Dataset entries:
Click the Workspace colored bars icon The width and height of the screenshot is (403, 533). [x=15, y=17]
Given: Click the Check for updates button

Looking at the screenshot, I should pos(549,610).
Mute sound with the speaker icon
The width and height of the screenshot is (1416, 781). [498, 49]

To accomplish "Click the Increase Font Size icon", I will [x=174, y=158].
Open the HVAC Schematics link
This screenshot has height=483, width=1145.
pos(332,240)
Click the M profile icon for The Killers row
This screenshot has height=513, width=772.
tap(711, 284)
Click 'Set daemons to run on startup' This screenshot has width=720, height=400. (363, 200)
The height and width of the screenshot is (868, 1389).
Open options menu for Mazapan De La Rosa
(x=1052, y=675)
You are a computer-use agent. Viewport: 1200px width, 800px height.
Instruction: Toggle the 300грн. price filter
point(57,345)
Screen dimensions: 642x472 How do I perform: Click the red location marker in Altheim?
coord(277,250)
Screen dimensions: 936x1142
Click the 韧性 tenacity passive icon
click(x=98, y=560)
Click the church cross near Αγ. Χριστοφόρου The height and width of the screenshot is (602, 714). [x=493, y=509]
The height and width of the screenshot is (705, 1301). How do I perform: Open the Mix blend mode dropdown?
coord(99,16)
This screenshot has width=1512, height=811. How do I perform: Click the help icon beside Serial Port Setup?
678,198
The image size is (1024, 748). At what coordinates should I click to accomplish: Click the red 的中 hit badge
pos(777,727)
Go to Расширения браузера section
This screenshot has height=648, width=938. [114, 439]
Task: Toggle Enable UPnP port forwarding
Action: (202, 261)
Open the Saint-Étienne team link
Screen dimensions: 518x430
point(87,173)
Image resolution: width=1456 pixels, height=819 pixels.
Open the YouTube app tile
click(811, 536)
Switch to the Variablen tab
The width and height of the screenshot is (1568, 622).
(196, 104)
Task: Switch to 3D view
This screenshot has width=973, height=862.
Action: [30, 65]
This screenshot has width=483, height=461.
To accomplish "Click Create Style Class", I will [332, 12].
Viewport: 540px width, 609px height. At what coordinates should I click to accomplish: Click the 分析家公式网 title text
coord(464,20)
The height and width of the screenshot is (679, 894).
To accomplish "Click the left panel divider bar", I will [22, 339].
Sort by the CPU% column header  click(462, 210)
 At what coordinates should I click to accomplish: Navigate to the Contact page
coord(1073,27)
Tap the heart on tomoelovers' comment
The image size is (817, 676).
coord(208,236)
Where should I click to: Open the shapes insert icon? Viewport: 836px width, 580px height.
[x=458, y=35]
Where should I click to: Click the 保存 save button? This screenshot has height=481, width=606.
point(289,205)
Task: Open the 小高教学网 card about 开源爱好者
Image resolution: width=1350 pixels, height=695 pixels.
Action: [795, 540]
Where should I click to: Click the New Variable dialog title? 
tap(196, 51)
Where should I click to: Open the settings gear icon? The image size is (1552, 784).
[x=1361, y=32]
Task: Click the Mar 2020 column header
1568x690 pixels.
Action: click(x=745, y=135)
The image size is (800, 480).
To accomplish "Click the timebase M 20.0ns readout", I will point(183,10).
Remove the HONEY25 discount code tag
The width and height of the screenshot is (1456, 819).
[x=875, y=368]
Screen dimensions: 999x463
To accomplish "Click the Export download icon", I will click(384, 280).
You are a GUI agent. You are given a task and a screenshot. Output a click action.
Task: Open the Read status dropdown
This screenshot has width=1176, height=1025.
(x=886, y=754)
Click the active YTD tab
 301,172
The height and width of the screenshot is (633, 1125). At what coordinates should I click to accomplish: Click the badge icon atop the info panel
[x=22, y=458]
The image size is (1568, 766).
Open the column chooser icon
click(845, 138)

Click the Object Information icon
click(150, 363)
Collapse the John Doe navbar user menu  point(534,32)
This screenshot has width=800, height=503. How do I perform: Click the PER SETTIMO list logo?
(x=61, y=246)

▶ _Task goal_: The output should be exactly the lines above from the line containing "This screenshot has width=973, height=862." to the line containing "Screen dimensions: 999x463", inclusive, with no other lines.

▶ _Output of the exercise_:
This screenshot has width=973, height=862.
Action: [30, 65]
This screenshot has width=483, height=461.
To accomplish "Click Create Style Class", I will [332, 12].
Viewport: 540px width, 609px height. At what coordinates should I click to accomplish: Click the 分析家公式网 title text
coord(464,20)
The height and width of the screenshot is (679, 894).
To accomplish "Click the left panel divider bar", I will [22, 339].
Sort by the CPU% column header  click(462, 210)
 At what coordinates should I click to accomplish: Navigate to the Contact page
coord(1073,27)
Tap the heart on tomoelovers' comment
The image size is (817, 676).
coord(208,236)
Where should I click to: Open the shapes insert icon? Viewport: 836px width, 580px height.
[x=458, y=35]
Where should I click to: Click the 保存 save button? This screenshot has height=481, width=606.
point(289,205)
Task: Open the 小高教学网 card about 开源爱好者
Image resolution: width=1350 pixels, height=695 pixels.
Action: [795, 540]
Where should I click to: Click the New Variable dialog title? 
tap(196, 51)
Where should I click to: Open the settings gear icon? The image size is (1552, 784).
[x=1361, y=32]
Task: Click the Mar 2020 column header
1568x690 pixels.
Action: click(x=745, y=135)
The image size is (800, 480).
To accomplish "Click the timebase M 20.0ns readout", I will point(183,10).
Remove the HONEY25 discount code tag
The width and height of the screenshot is (1456, 819).
[x=875, y=368]
Screen dimensions: 999x463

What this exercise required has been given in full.